§ TASK PROMPT: Return the lines below that contain the word "chevron".

§ STUDY MATERIAL:
^^^^^^^^

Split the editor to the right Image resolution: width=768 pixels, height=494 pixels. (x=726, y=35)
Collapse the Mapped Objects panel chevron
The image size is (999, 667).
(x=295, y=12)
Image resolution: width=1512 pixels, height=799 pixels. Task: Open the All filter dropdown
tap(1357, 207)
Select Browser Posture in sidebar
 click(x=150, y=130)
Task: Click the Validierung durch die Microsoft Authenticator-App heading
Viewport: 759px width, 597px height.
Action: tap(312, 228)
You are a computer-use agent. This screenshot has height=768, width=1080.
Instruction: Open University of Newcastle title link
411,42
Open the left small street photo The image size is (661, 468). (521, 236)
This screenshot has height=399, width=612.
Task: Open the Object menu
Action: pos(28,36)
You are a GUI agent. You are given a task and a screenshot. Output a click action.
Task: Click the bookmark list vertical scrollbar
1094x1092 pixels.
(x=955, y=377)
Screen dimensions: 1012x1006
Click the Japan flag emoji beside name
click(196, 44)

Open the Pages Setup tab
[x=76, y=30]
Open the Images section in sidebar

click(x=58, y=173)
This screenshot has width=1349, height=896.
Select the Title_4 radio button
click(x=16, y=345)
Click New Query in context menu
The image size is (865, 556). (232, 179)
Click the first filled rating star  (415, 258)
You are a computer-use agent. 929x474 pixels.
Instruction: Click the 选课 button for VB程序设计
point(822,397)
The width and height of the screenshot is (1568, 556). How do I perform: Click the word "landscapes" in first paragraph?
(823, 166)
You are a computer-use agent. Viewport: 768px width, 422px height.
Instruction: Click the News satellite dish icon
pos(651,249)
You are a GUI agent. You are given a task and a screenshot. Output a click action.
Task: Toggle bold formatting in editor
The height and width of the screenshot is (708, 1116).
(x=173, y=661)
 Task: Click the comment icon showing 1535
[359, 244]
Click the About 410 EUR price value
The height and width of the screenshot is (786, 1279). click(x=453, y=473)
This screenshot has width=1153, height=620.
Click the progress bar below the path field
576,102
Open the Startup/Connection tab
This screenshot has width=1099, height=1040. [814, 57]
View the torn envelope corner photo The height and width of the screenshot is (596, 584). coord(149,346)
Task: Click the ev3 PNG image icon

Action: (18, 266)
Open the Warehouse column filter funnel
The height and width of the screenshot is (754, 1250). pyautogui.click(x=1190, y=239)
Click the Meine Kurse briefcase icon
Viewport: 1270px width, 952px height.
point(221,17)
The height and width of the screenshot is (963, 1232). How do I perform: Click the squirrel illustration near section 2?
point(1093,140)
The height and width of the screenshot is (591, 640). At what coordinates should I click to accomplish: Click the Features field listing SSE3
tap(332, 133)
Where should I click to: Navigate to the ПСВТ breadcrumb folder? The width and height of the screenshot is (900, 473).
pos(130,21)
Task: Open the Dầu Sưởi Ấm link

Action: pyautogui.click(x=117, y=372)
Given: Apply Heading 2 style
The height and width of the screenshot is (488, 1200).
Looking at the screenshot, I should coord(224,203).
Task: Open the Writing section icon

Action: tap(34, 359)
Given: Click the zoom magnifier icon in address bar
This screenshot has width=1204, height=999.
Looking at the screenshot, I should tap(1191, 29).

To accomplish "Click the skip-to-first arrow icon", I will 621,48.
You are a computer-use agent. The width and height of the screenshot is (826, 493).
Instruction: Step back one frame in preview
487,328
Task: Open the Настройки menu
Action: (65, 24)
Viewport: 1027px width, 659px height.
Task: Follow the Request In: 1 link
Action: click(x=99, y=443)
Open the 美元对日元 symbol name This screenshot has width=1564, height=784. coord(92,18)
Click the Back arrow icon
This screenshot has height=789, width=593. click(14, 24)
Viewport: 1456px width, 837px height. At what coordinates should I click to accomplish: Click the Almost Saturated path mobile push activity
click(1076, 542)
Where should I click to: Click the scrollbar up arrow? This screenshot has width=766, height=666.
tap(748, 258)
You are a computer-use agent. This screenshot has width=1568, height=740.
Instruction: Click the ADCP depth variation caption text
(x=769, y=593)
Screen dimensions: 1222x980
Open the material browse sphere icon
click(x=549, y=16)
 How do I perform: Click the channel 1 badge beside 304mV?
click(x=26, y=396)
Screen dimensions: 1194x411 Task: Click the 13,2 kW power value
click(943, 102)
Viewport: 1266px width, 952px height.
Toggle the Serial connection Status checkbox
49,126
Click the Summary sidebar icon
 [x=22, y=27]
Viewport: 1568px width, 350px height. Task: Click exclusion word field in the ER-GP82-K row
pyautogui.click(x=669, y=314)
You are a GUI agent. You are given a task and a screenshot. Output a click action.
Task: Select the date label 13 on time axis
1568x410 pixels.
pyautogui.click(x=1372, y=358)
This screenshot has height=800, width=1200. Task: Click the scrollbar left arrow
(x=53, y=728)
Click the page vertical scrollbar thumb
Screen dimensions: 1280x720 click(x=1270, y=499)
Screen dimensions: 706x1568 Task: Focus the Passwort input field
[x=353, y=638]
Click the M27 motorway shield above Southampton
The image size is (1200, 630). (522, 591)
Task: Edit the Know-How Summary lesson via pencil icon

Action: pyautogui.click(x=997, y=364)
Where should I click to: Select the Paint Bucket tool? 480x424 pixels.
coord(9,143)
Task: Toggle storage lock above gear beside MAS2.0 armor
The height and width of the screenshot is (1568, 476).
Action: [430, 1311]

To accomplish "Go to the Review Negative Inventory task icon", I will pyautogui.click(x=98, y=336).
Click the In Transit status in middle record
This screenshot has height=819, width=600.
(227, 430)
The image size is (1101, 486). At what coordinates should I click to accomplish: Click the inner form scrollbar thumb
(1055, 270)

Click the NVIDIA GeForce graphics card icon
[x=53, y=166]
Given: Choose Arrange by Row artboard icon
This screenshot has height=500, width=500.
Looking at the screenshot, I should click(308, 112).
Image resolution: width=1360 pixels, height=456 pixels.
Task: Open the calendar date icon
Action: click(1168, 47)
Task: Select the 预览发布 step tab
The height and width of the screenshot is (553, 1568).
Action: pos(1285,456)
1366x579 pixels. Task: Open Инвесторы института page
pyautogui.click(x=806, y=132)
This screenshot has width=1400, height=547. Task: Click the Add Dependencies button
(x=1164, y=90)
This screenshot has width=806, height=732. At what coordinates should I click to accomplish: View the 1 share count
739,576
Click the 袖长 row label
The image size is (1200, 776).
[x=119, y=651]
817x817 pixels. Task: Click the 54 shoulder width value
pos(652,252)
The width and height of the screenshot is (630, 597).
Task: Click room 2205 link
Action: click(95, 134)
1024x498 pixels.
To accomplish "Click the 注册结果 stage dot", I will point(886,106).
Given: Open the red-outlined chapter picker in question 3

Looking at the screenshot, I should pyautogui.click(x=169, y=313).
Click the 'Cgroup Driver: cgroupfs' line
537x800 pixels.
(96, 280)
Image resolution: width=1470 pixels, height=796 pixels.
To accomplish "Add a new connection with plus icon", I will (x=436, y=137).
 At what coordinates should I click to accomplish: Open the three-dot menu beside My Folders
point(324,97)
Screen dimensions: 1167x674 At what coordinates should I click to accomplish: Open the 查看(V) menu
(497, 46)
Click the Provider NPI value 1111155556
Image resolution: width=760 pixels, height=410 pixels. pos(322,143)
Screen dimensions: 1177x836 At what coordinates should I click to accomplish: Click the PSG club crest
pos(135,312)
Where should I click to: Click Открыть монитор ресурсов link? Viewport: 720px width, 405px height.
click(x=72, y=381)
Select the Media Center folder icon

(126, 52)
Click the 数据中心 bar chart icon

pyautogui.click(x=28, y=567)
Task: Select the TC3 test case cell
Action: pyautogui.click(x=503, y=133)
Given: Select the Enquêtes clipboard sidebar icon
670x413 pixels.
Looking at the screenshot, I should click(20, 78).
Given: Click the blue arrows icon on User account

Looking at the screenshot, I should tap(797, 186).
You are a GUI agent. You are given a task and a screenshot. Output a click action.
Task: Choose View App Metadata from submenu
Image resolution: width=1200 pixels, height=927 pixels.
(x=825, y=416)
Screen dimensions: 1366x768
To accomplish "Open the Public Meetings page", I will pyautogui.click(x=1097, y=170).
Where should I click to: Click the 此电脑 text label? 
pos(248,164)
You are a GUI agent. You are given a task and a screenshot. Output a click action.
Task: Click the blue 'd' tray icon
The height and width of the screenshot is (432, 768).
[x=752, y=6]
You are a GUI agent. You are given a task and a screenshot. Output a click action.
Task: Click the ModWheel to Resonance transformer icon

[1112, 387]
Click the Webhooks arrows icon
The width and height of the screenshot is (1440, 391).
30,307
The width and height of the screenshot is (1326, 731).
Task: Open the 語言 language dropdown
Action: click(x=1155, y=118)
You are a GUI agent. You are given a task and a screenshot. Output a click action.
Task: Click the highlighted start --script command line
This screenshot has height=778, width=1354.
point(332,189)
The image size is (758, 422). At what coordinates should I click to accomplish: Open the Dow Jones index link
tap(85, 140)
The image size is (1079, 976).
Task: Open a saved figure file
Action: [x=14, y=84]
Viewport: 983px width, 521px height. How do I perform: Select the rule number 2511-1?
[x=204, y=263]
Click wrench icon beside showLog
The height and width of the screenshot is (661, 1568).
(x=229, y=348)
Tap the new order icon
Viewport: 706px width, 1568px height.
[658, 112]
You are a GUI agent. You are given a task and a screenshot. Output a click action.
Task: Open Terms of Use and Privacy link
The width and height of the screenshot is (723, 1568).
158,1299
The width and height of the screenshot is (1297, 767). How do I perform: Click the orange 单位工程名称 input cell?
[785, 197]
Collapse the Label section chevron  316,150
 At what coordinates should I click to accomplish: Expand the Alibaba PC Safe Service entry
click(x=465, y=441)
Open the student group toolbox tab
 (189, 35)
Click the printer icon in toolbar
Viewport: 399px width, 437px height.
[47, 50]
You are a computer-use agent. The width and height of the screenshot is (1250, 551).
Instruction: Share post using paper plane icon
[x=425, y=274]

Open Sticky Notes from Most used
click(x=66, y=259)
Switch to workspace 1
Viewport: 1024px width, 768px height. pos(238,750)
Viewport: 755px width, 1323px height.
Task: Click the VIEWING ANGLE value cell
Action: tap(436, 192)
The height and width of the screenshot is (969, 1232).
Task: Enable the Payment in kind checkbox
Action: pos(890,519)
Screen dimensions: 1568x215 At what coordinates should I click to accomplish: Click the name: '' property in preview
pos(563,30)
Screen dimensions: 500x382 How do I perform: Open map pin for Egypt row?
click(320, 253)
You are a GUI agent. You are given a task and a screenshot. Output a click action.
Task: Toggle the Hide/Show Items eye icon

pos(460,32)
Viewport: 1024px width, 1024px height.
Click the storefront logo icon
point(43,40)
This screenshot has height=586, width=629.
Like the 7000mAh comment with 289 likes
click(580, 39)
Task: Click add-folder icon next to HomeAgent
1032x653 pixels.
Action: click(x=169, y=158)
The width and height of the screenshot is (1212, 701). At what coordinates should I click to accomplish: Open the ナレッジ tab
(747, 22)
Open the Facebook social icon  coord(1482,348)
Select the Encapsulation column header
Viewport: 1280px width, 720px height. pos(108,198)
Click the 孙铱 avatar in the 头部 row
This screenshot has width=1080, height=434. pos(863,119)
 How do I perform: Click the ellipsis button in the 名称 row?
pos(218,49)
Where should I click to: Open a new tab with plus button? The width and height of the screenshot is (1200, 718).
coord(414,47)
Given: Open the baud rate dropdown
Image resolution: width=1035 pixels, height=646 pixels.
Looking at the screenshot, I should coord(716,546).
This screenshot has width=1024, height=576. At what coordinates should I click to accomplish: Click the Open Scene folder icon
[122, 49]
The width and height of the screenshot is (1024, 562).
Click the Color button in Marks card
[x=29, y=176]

^^^^^^^^

§ TASK OUTPUT:
Collapse the Mapped Objects panel chevron
Collapse the Label section chevron  316,150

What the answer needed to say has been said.